Elles se courent sur une distance comprise entre 20 et 60 kilomètres, et les catégories sont définies en fonction des mêmes critères que dans les courses de vitesse. La vitesse moyenne des chiens est comprise entre 30 km/h sur les distances les plus petites, et 16 à 22 km/h sur les distances les plus longues.

 

La Puymarod, dans le Cantal (France), est une course qui mêle des épreuves de vitesse et de mi-distance.

Les courses de longue distance

Les courses de longue distance

Elles se courent sur une ou plusieurs semaines, par étapes plus ou moins longues (jusqu’à plus de 100 km par jour), et la distance totale peut dépasser les 1000 kilomètres. La vitesse moyenne des attelages se situe autour de 15 à 16 km/h. Si les conditions sont très difficiles, elle peut même tomber à 10 km/h, mais se situe rarement en-dessous.

 

La Grande Odyssée Savoie Mont Blanc ou l’Iditarod font partie des courses de ce type les plus connues.

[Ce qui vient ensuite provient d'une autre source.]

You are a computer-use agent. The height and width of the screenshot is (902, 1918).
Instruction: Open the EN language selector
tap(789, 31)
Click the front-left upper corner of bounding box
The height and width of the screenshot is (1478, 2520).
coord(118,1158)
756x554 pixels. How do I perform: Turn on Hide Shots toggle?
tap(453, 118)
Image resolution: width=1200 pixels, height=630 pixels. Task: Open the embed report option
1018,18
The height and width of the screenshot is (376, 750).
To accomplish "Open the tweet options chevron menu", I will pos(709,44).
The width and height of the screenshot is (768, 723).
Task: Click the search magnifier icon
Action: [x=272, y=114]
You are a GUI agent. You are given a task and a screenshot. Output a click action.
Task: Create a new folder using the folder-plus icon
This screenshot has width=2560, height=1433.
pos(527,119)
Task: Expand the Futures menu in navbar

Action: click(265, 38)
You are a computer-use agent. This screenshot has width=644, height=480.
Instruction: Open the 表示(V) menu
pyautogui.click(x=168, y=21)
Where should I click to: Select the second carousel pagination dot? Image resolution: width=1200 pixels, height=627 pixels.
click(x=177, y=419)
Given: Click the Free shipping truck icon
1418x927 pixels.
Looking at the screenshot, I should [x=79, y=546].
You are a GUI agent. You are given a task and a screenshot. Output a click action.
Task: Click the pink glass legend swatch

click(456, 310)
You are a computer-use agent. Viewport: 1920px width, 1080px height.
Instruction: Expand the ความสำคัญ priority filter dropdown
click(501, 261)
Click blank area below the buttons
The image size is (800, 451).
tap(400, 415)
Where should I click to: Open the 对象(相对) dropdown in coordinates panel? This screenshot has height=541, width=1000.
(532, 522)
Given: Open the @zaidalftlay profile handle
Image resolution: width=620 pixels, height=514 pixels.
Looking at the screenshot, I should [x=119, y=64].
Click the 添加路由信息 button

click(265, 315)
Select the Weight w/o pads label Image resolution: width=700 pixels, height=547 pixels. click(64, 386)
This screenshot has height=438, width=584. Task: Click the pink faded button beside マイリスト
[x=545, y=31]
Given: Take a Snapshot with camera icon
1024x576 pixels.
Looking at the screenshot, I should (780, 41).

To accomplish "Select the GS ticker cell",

Débuter dans la compétition

Débuter dans la compétition

Une fois formé au métier, avec éventuellement un diplôme à la clef, le musher peut choisir de devenir compétiteur. Il commence alors généralement par les petites courses (nécessitant de 1 à 4 chiens), le temps de constituer un attelage plus important. Pour accéder à des courses de longue distance comme l’Iditarod ou la Yukon Quest, il lui faut d’abord accumuler une certaine expérience dans d’autres compétitions moins exigeantes. En effet, fort logiquement, ce ne sont pas des courses ouvertes aux débutants.

 

Pour s’inscrire à une course, quelle qu’elle soit, il est obligatoire d’avoir des chiens vaccinés et en bonne forme physique, avec un bon tempérament - les chiens agressifs sont refusés. Il faut également s’acquitter des frais d’inscription, variables selon les épreuves.

 

Un musher sans grande expérience peut participer aux courses de vitesse et aux courses de mi-distance. En plus de lui servir d’entraînement et de tremplin pour apprendre le métier et progresser, elles lui permettent également de rencontrer de nouvelles personnes et ainsi multiplier ses relations et ses contacts dans le monde du mushing et des courses de traîneau. En effet, les mushers expérimentés y participent aussi régulièrement, car c’est pour eux et leurs chiens un excellent entraînement de préparer des épreuves plus longues et plus difficiles.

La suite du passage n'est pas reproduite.